Il cantautorato greve e profondo dei Santo Barbaro subisce con questo “Navi” una svolta decisiva. Se la profondità dei testi e la ricercatezza poetica permane, anzi evolve e migliora, a mutare è il sound. Valli, il fondatore del gruppo, per questo terzo lavoro ha deciso di lasciarsi accompagnare dal solo Franco Naddei.
Se Valli, oltre a cantare, suona la chitarra, il basso e le lamiere, Naddei si occupa del synth, del pianoforte, dell’elettronica, e anche lui di lamiere e basso. Tuttavia, a dominare il sound è un’elettronica umbratile, in grado di coniugarsi alla perfezione con testi molto esistenzialisti e autocentrati.
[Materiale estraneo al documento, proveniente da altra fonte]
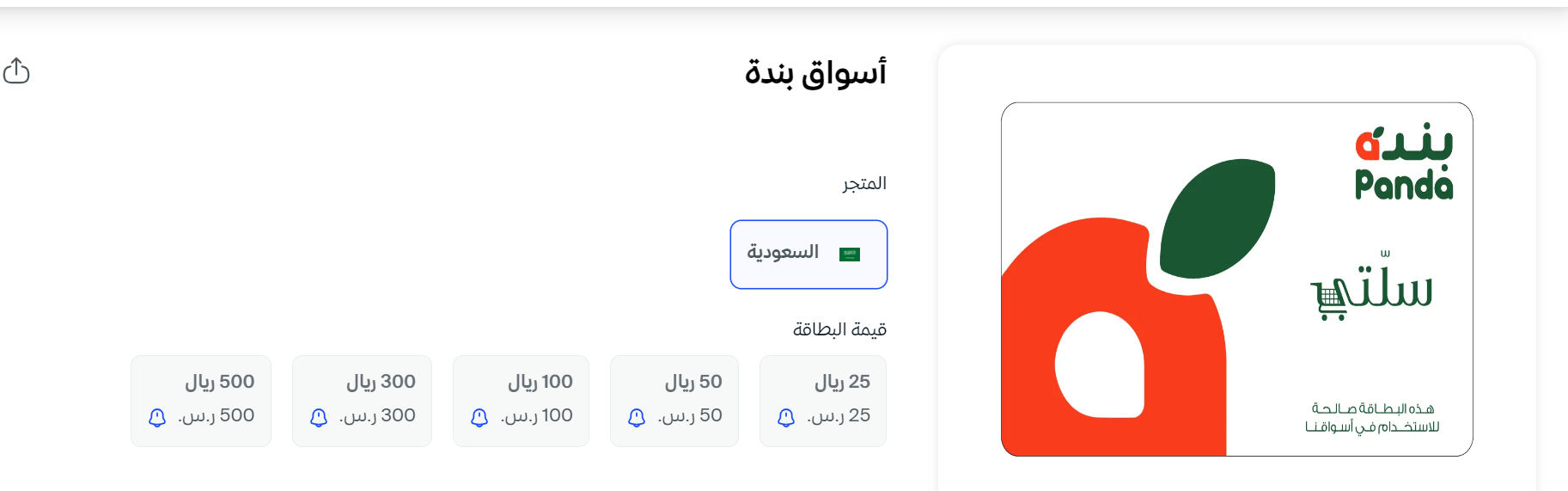Choose the 100 ريال card value
The width and height of the screenshot is (1568, 491).
[x=521, y=401]
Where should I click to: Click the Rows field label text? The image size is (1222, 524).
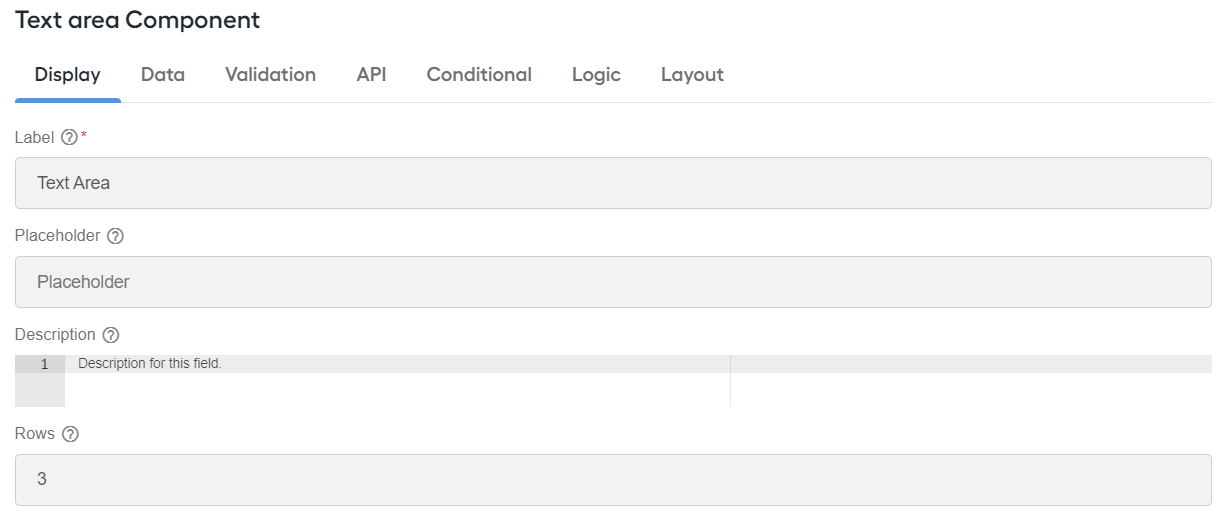35,434
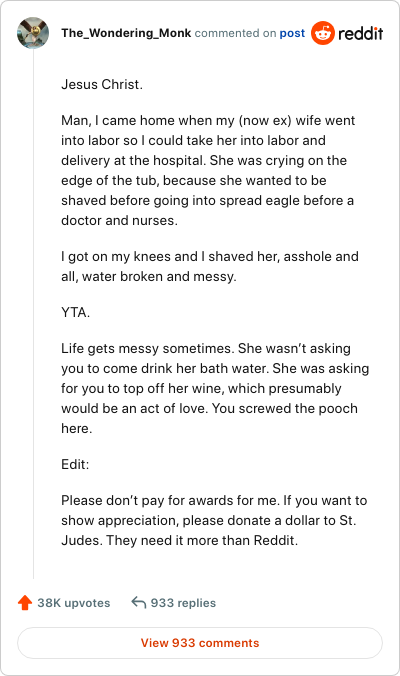Follow the blue 'post' link
This screenshot has height=676, width=400.
(292, 33)
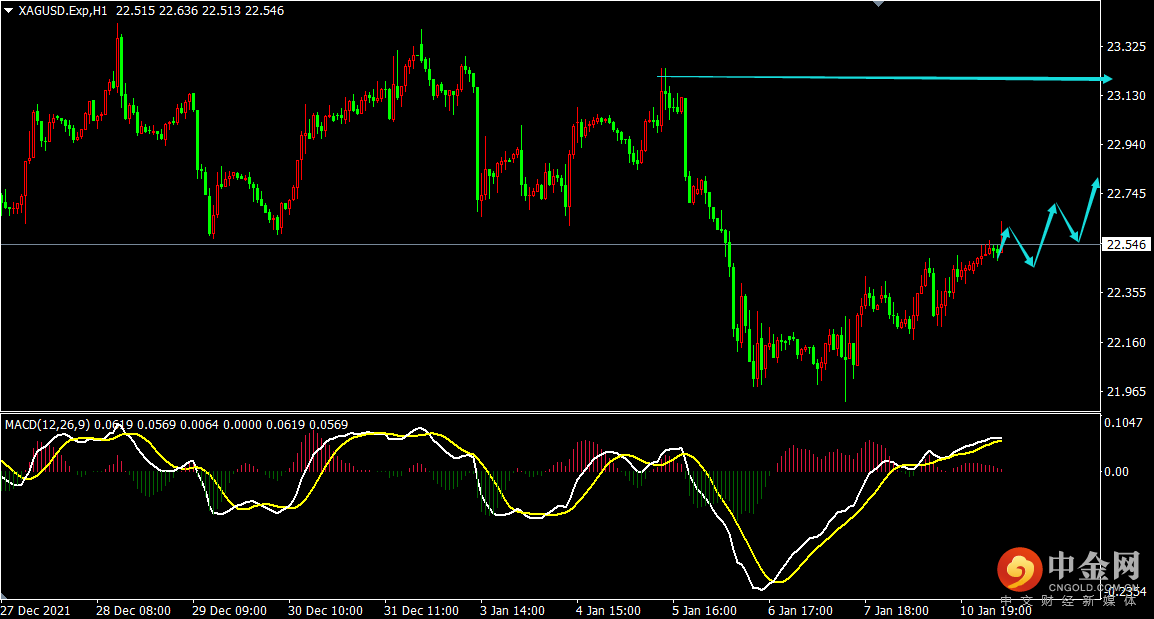Click the highest cyan forecast arrowhead at far right

pos(1096,182)
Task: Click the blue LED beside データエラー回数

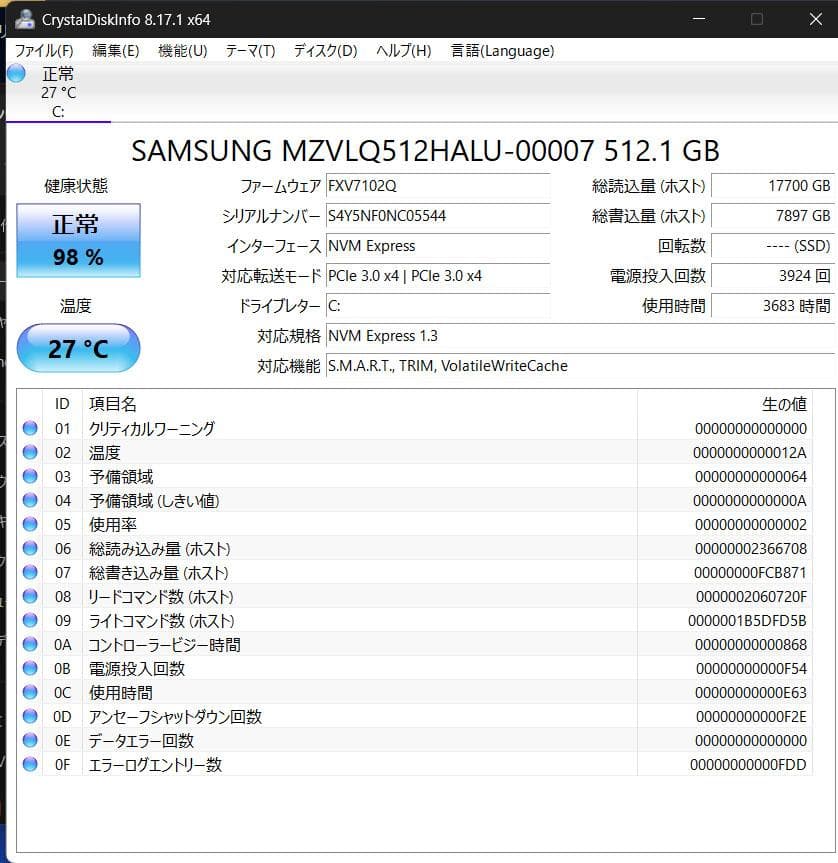Action: (30, 740)
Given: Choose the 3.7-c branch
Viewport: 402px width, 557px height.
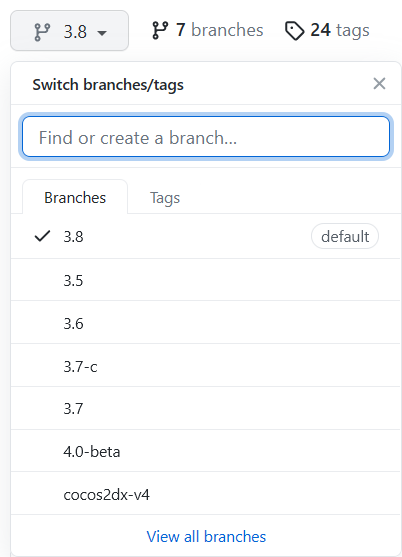Looking at the screenshot, I should (205, 366).
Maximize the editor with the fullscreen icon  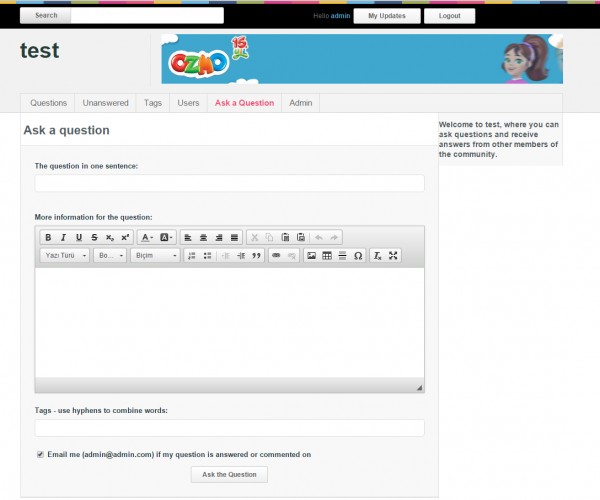[x=393, y=256]
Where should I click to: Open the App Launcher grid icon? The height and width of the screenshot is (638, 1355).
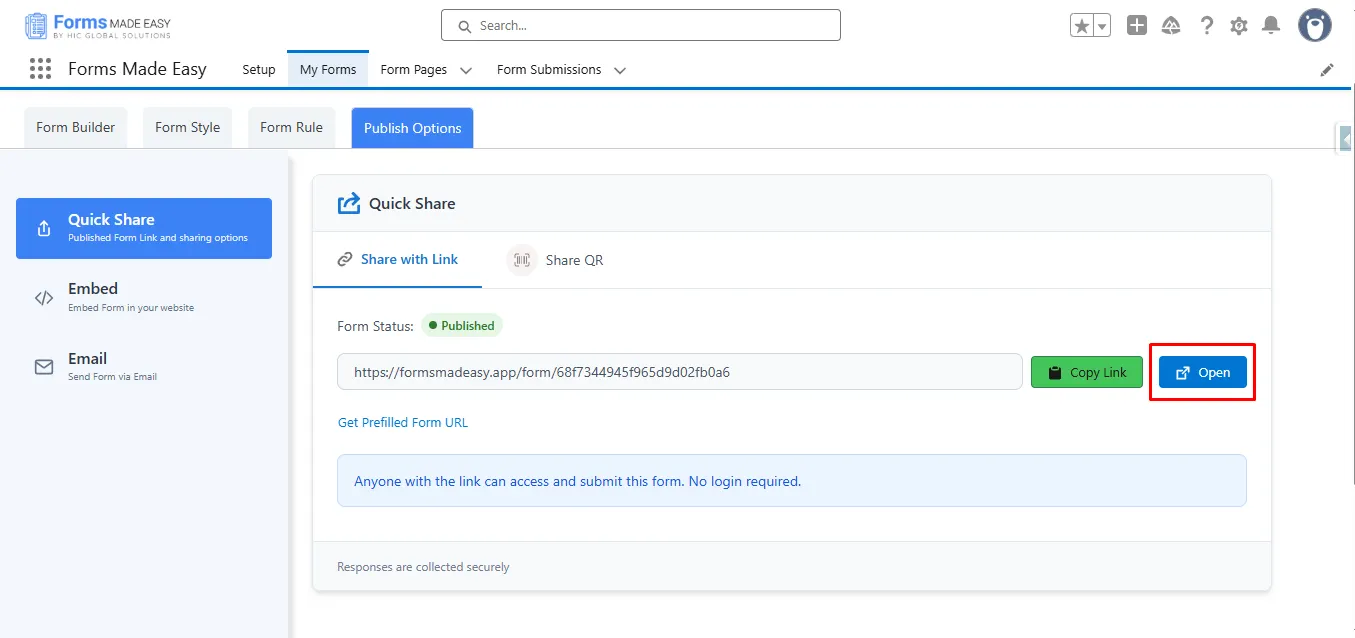pyautogui.click(x=40, y=69)

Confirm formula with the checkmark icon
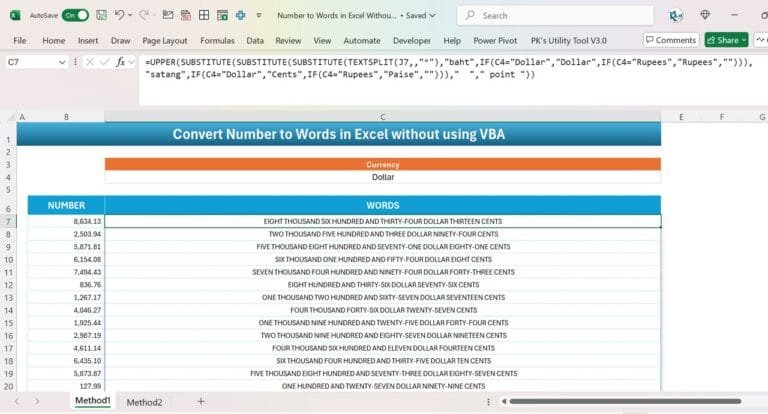[106, 62]
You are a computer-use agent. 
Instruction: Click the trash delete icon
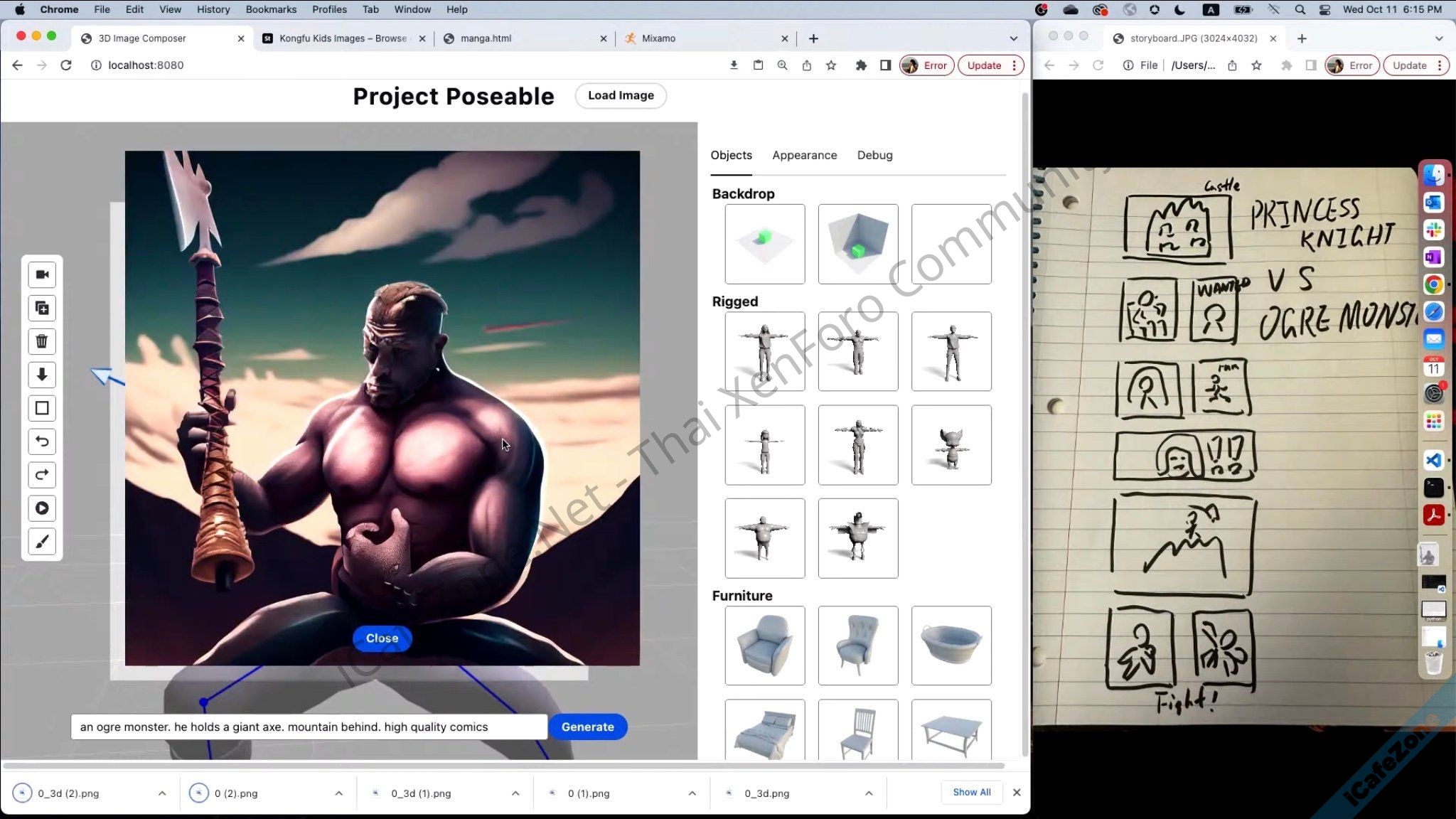tap(42, 341)
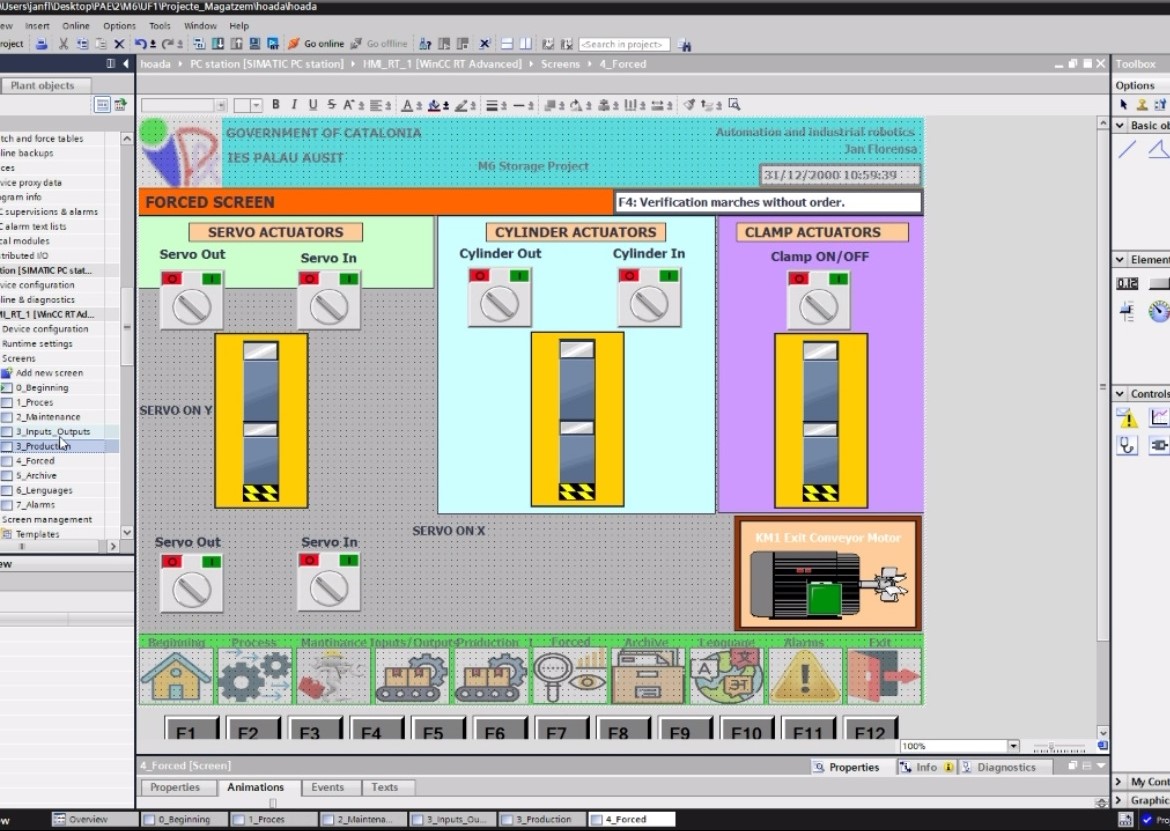Open the zoom percentage dropdown
Image resolution: width=1170 pixels, height=831 pixels.
pos(1013,746)
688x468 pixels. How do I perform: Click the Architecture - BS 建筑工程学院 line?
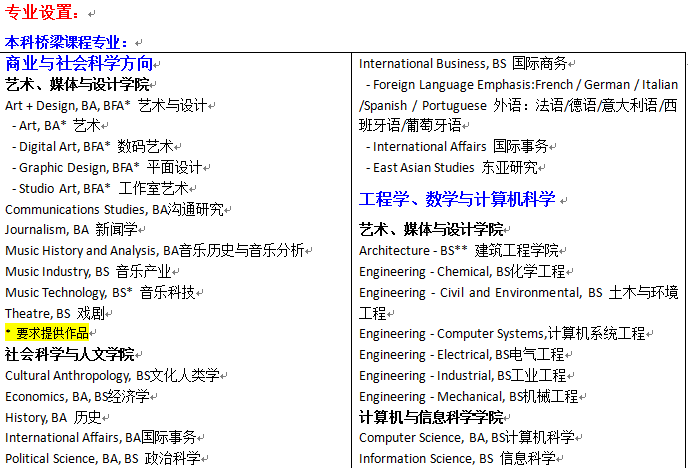click(x=459, y=251)
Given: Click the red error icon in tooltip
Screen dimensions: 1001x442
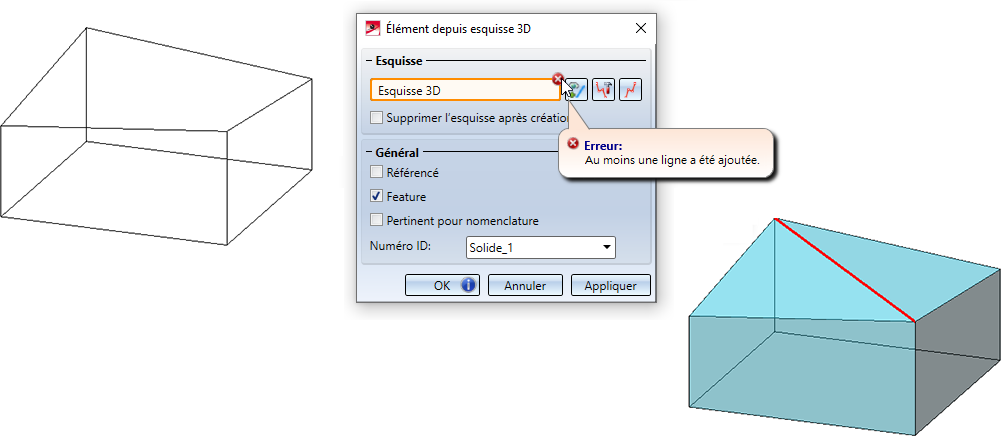Looking at the screenshot, I should click(x=573, y=145).

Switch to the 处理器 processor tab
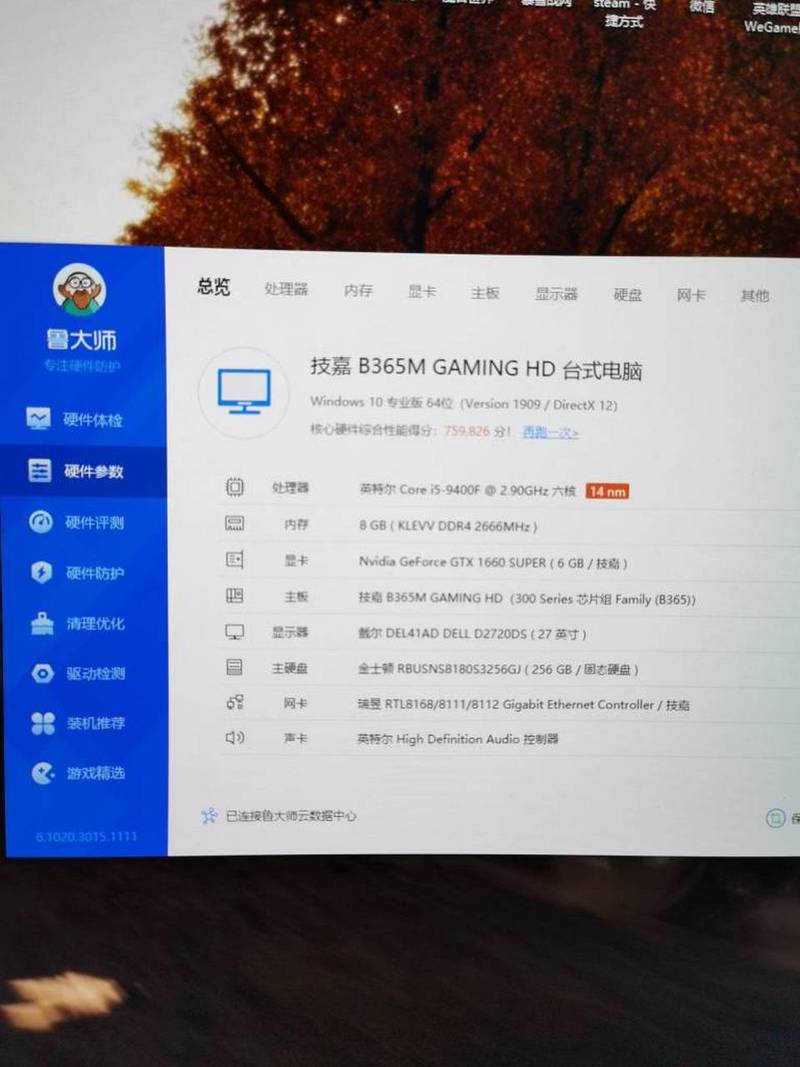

A differenza di “Mare morto”, nel quale Valli aveva lo sguardo rivolto ai drammi delle guerre, in “Navi” fa un percorso all’interno di sé stesso e delle angosce esistenziali umane, mantenendo costanti toni crepuscolari, a volte sostenuti da sonorità taglienti, che rendono più drammatiche le parole, quasi sempre appena cantate, piuttosto sussurrate, ma non per questo meno incisive. Anzi è proprio questa modalità di cantare che permette alle parole di avere un’enfasi maggiore e di essere più penetranti, dunque di entrare nei drammi esistenziali di qualunque ascoltatore attento. Questo aspetto può far scappare molte persone, o al contrario, attirare chi è in grado di cogliere la poeticità di testi scritti con molta cura.